**OBJETIVOS**
- a) Liste as coisas que, segundo o trecho sobre a primeira escola, não foram as primeiras a atemorizar o narrador antes dos sete anos.
- b) Extraia do trecho sobre a primeira escola, sem nenhuma alteração, a passagem começando em "A PRIMEIRA cousa" e seguindo até "da minha memória.".

**TRECHO DO TEXTO**
>>>

ESCRITOR HUMBERTO DE CAMPOS COM 6 ANOS DE IDADE
E, UM DIA, TENDO EU SEIS ANOS E MESES, FUI CONDUZIDO À ESCOLA, COMO UM CABRITO QUE SE LEVA AO MATADOURO.

A PRIMEIRA cousa que de algum modo me atemorizou neste mundo antes dos sete anos não foi, assim, nem a Morte, com o seu mistério, nem minha mãe, com o seu chicote, nem o Anticristo, com o seu uivo apavorante: foi um homem terrível e estranho, cuja figura passeia, ainda, hoje, sinistramente, nos sombrios subterrâneos da minha memória.
Próximo à nossa casa havia uma escola primária, cujo professor tinha sido muito amigo de meu pai. Chamava-se Agostinho Simões. Era um homem alto, forte, moreno, de grandes e trágicos bigodes negros. Completando a gravidade do aspecto, usava, por sofrimentos da vista, óculos pretos. Falecido meu pai, e continuando eu a progredir no meu curso livre de vadiação, resolveu minha mãe prender-me na gaiola do professor Agostinho, para beliscar a alpista graúda do alfabeto. E, um dia, tendo eu seis anos e meses, fui conduzido à escola, como um cabrito que se leva ao matadouro.
HUMBERTO DE CAMPOS CORRE COM MEDO DA ESCOLA

A PALMATÓRIA PÕE HUMBERTO DE CAMPOS PARA CORRER DA ESCOLA
A impressão que tive dessa primeira casa de ensino em que entrei, foi, positivamente, a mais ingrata revelação da minha infância. Era uma sala escura, pavimentada de barro batido. Colocados uns atrás dos outros, e todos na mesma direção, os bancos estreitos, sem encosto nem apoio para os pés. Neles, os alunos, gente humilde e amedrontada. E, diante destes, em uma pequena mesa colocada sobre um estrado, o sr. Agostinho Simões. Dominando a mesa do sr. Agostinho, a palmatória, a indispensável Santa Luzia, terror das mãos infantis.

<<<

**INFORMAÇÕES FORNECIDAS**

>>>

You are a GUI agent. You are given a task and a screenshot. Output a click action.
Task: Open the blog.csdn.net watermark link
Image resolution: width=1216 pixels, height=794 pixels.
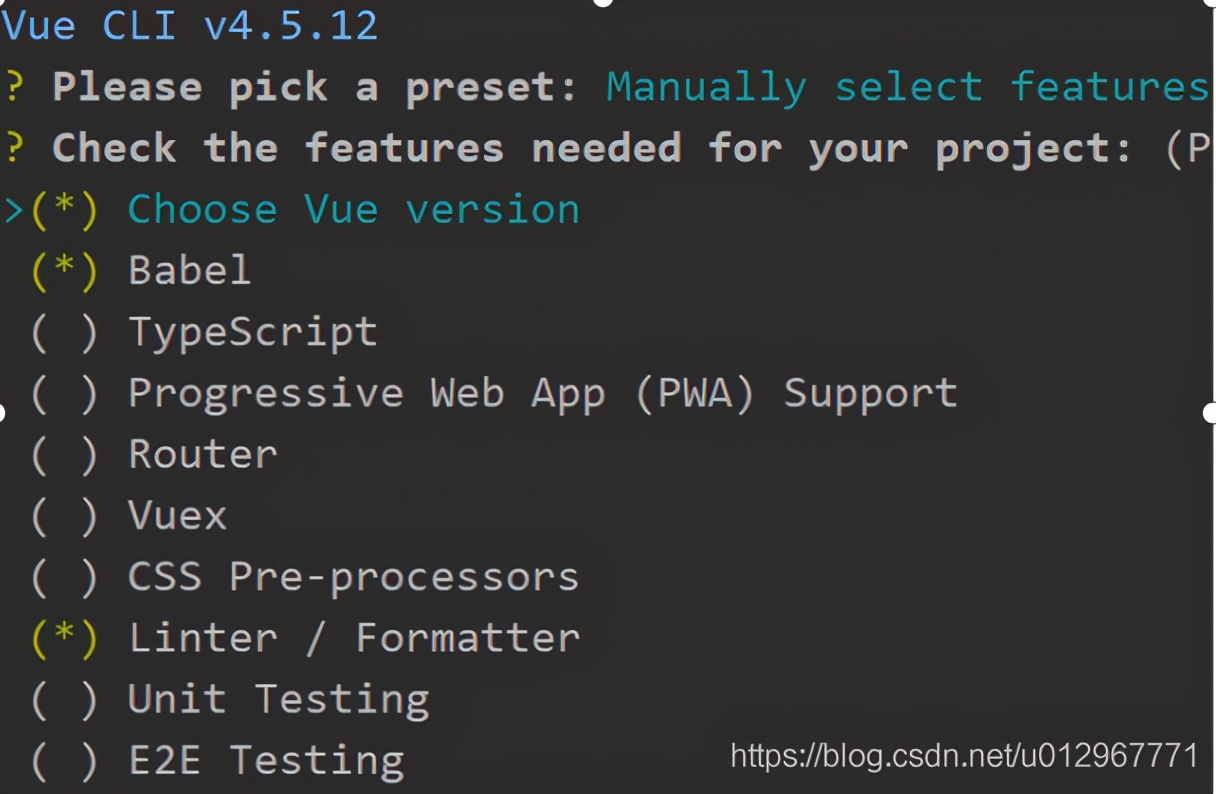coord(964,754)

<<<

**RESPOSTAS ÀS TAREFAS**
- a)
- a Morte, com o seu mistério
- a mãe do narrador, com o seu chicote
- o Anticristo, com o seu uivo apavorante

- b)
A PRIMEIRA cousa que de algum modo me atemorizou neste mundo antes dos sete anos não foi, assim, nem a Morte, com o seu mistério, nem minha mãe, com o seu chicote, nem o Anticristo, com o seu uivo apavorante: foi um homem terrível e estranho, cuja figura passeia, ainda, hoje, sinistramente, nos sombrios subterrâneos da minha memória.